Now, you can look inside the brain and try to understand what happens, why is this dog salivating with the sound? It just makes no sense. Well, the learning, the brain has automatically linked the meat with the sound so in the moment that the brain inside listens to the sound, it's predicting that the pleasure will come, it's predicting the meat. So just automatic they've learned. The brain needs to learn in order to be prepared and that's exactly what happens when people become addicted to drugs, they get conditioned to a wide variety of stimuli.

So, for example, a person that is snorting cocaine with a $20 bill, when they see that $20 bill will do the equivalent of salivation, except inside their brain, and what's going on is, their brain, in expectation of getting cocaine, is releasing dopamine. So they've transferred what was a pharmacological response, a response to cocaine, an action of the drug affecting specific areas in the brain, is now triggered by observing a $20 bill. Now what happens when dopamine goes up, because they see that $20 bill, is that that activates the motivational circuit that drives you into action. So, the brain is saying, this is motivational salient, this is relevant, remember? All of the circuits were generated for us to survive, to do behavior crucial for survival, it, sex for procreation.

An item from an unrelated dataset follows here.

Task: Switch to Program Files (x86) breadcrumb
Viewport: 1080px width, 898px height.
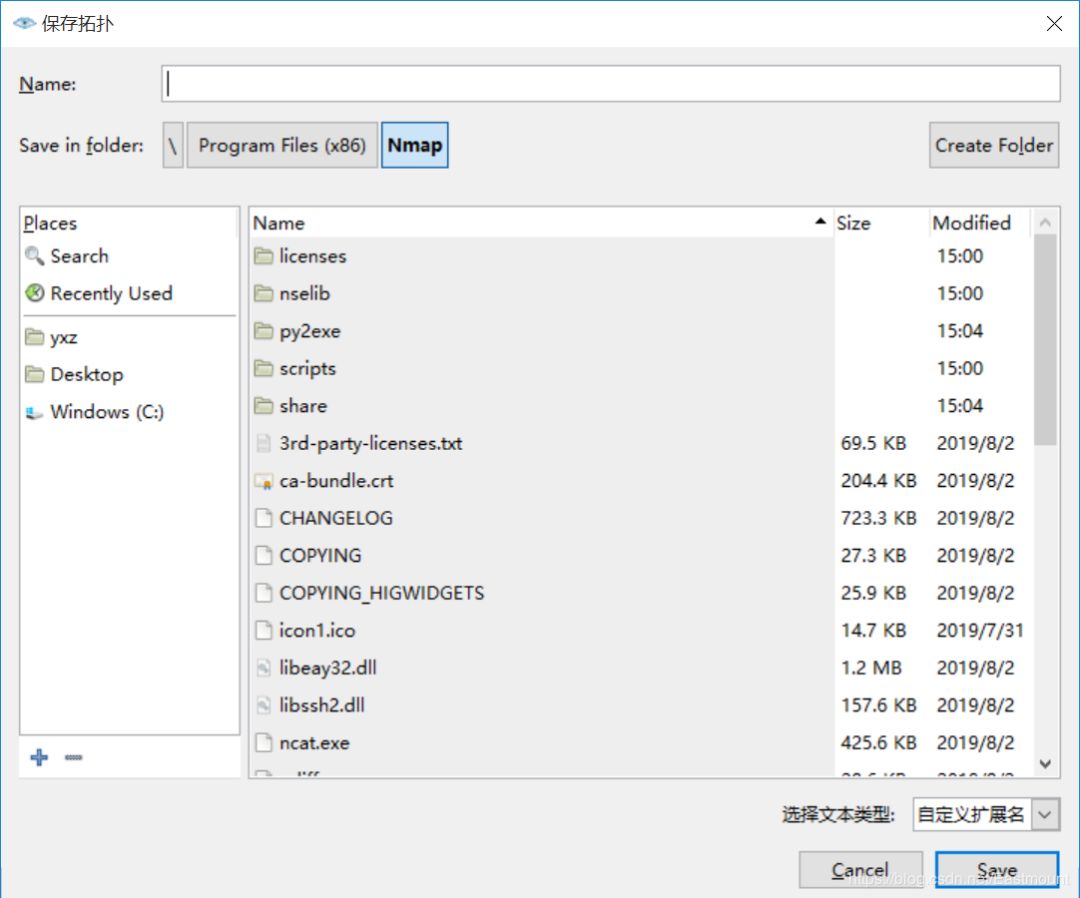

So these are hard wired across evolution. So your brain is immediately, automatically responding and it becomes an automatic response. So in that moment, the person desires and takes action to take the drug. They have all of these learning responses and memory that actually just automatically triggers a behavior that becomes compulsive and repetitive.

And they cannot stop it. It's basically, when the brain engages in such a state, and the normal mechanisms by which we sort of control our desires and our behaviors, all of us, all of us. I think that if we are honest, on a daily basis have things that tell us, "I want that! But I shouldn't do it, it's a bad idea. I just can think of a million reasons why it's a bad idea." And so we have to relinquish things that we want on a daily basis. How can we do that? Well, we judge, we analyze, and it's always a balance about how much we want this and how bad it is to go and do this.

So dopamine actually there plays a very important role because it regulates the brain areas that are making the analysis, that are judging. Is this worth the effort? Is this worth the punishment? And in base of that, that judgment, you then stop. Stop the behavior. No matter how much you want it, if your judgment is not worth the risk, you'll stop it. And that's also regulated by the pathways. So when you've been taking the drug repeatedly, you basically disrupted all of these normal mechanisms that allow you to exert judgment and to decide, no, it's not worth the risks. Or basically you decide, "No, I don't think it's a good idea. If I take cocaine, I'll end up, my probation officer will put me in jail." You cannot stop it.